The moment we own our ambivalence, it becomes much harder for others to use it against us.
Demanding Moral Governance
Moral governance doesn’t mean telling people what to want. It means helping them see where their wants are being weaponised against them. It means being the facilitator of moral clarity rather than the parental figure dispensing wisdom.
This requires:
- Radical transparency about policy trade-offs and who benefits from current arrangements
- Stakeholder honesty that acknowledges all affected parties, not just the loudest voices
- Root cause analysis that resists the pressure for immediate solutions and insists on understanding underlying systems
- Moral framing that asks what kind of society we want to be, not just what’s politically opportunistic
Beyond False Choices
The choice isn’t between simple and complex solutions. The choice is between honest and dishonest ones, between moral and expedient ones, between sustainable and short-term ones. We’ve been conditioned to think that acknowledging complexity means accepting paralysis, that nuance equals weakness, that moral governance is naive idealism. This is exactly the conditioning that needs to be disrupted.
Counter-marketing teaches us that we can communicate complexity honestly while making it accessible, that we can resist the temptation to oversimplify while acknowledging the human need for clarity, and that we can insist on solutions that address root causes even when symptom management seems easier.
Marketing isn’t evil. It’s a tool. It builds brands. It builds trust. And trust, real, earned trust, is exactly what good governance depends on. So let’s use marketing as it was meant to be used: to tell the truth in ways people can relate to.
The Democratic Imperative
This isn’t merely about better policy outcomes; it’s about preserving democratic governance itself. When citizens can’t understand policy rationales because they’re deliberately obscured, when complex problems get reduced to tribal affiliations, when symptom management passes for leadership, democracy becomes vulnerable to demagogues offering simple solutions to complex problems.
We’ve seen this pattern before. We know where it leads. But we also have the analytical tools to recognise it and the democratic institutions to resist it. That is: if we choose to use them.

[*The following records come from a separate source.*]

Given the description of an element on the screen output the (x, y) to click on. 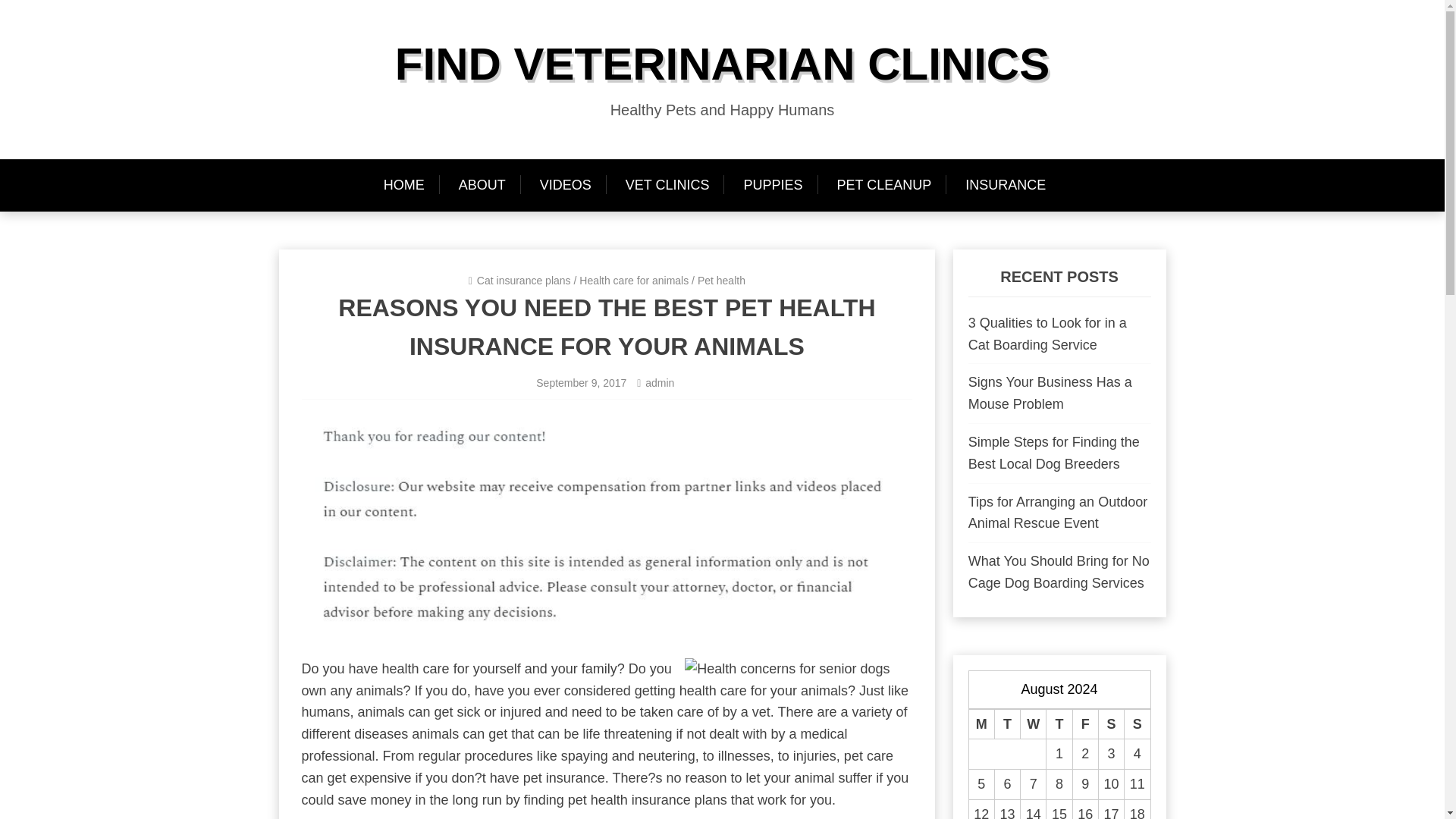
Pet health (721, 280)
Tips for Arranging an Outdoor Animal Rescue Event (1057, 512)
ABOUT (482, 184)
INSURANCE (1005, 184)
FIND VETERINARIAN CLINICS (721, 63)
VET CLINICS (667, 184)
3 Qualities to Look for in a Cat Boarding Service (1047, 333)
Simple Steps for Finding the Best Local Dog Breeders (1054, 452)
Cat insurance plans (523, 280)
PET CLEANUP (884, 184)
Signs Your Business Has a Mouse Problem (1050, 392)
PUPPIES (772, 184)
Health care for animals (633, 280)
HOME (411, 184)
What You Should Bring for No Cage Dog Boarding Services (1059, 571)
Given the description of an element on the screen output the (x, y) to click on. 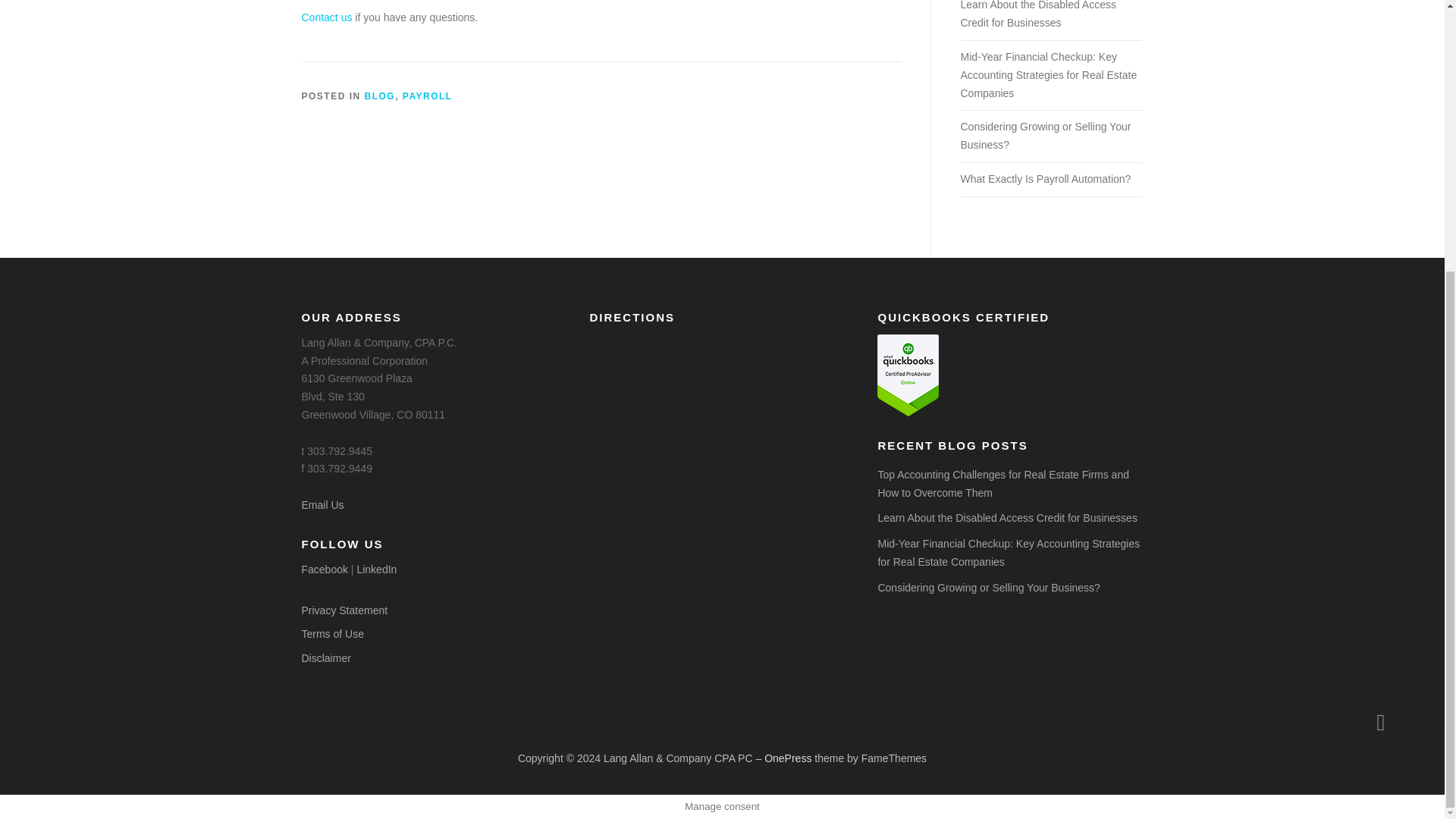
Contact (326, 17)
Back To Top (1372, 715)
Contact us (326, 17)
Given the description of an element on the screen output the (x, y) to click on. 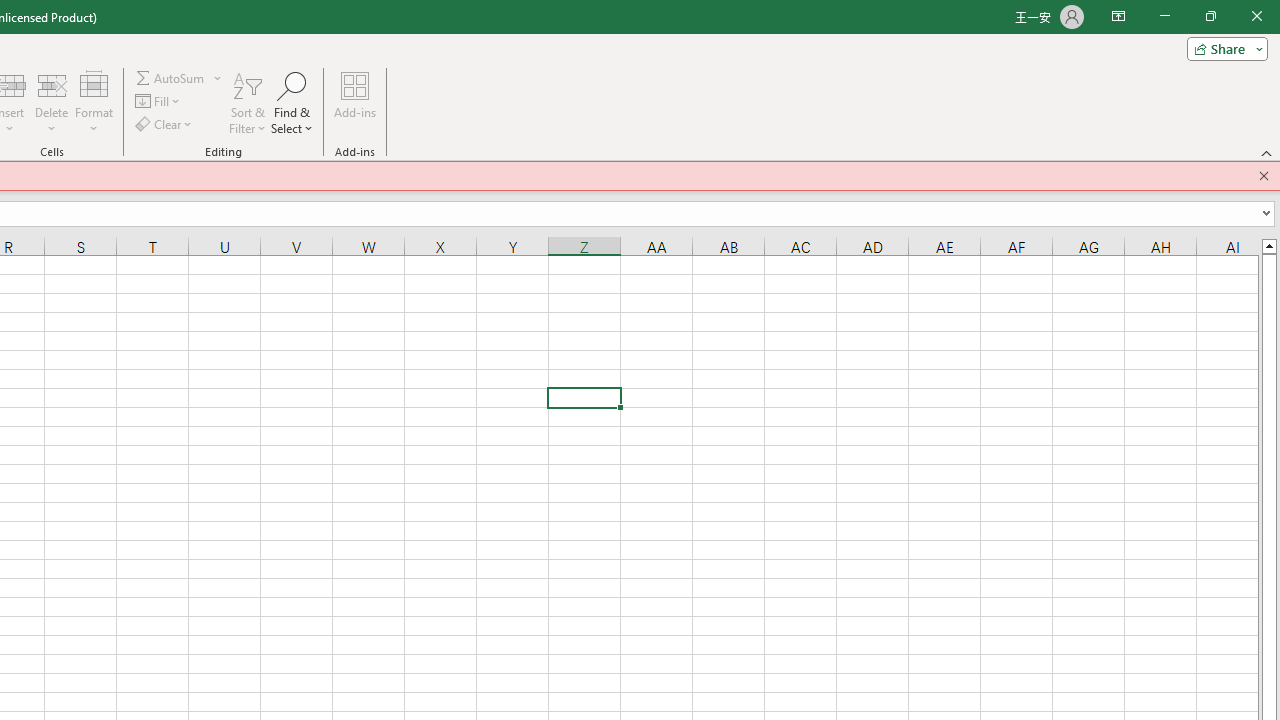
Close this message (1263, 176)
Sum (171, 78)
Find & Select (292, 102)
Format (94, 102)
Sort & Filter (247, 102)
Fill (158, 101)
AutoSum (178, 78)
Given the description of an element on the screen output the (x, y) to click on. 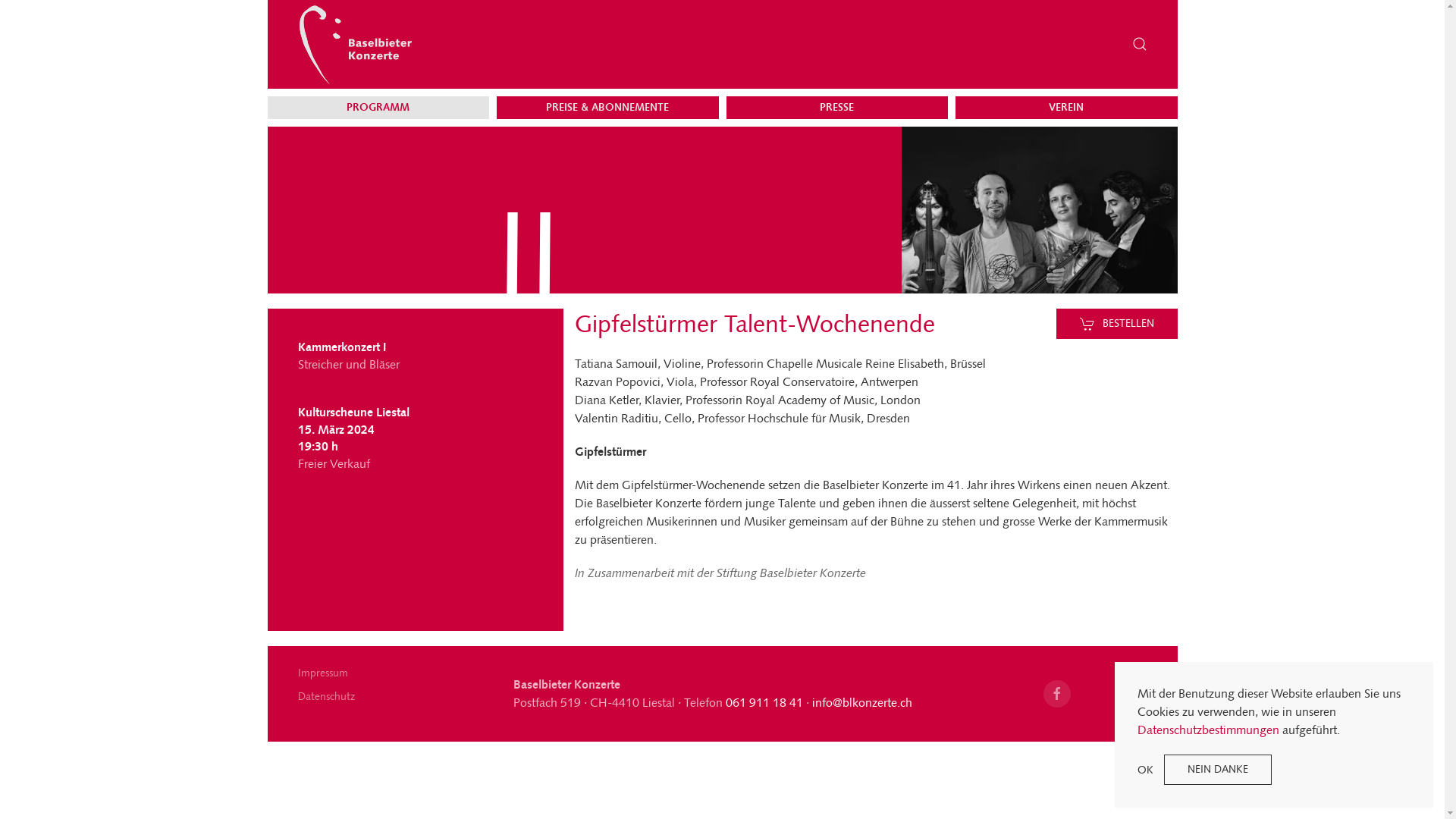
OK Element type: text (1145, 769)
061 911 18 41 Element type: text (764, 702)
NEIN DANKE Element type: text (1217, 769)
info@blkonzerte.ch Element type: text (862, 702)
PROGRAMM Element type: text (378, 107)
BESTELLEN Element type: text (1116, 323)
PRESSE Element type: text (836, 107)
Impressum Element type: text (399, 672)
Datenschutzbestimmungen Element type: text (1208, 729)
  Element type: text (399, 717)
PREISE & ABONNEMENTE Element type: text (607, 107)
Datenschutz Element type: text (399, 696)
VEREIN Element type: text (1066, 107)
Given the description of an element on the screen output the (x, y) to click on. 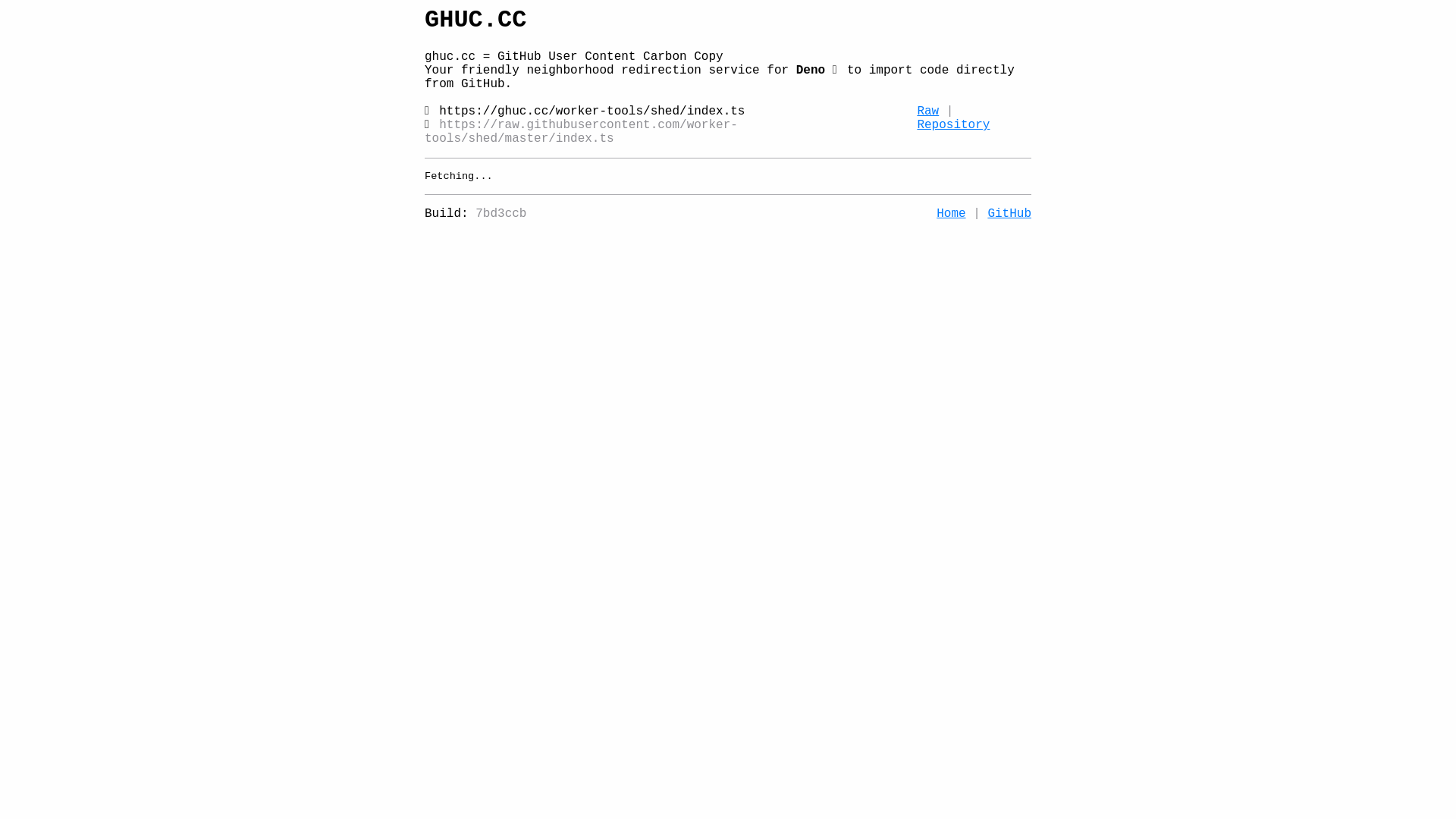
Raw Element type: text (927, 111)
GitHub Element type: text (1009, 213)
Home Element type: text (950, 213)
Repository Element type: text (952, 124)
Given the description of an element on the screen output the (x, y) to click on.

The quality of our governance reflects the quality of our citizenship. If we accept symptom management, we’ll get symptom management. If we demand moral governance, and learn to recognise when our own contradictions are being used against us, we create the conditions for leaders who can deliver it. Because the truth deserves better marketing. And moral governance deserves citizens who won’t let their ambivalence be weaponised against their own interests.
The script is there to be flipped. The question is whether we have the collective courage to flip it, even when the simple answers feel so much more appealing than the honest ones.
The choice, as always, is ours. Democracy deserves citizens who won’t settle for less. And citizens deserve moral governance that works for them, not against them.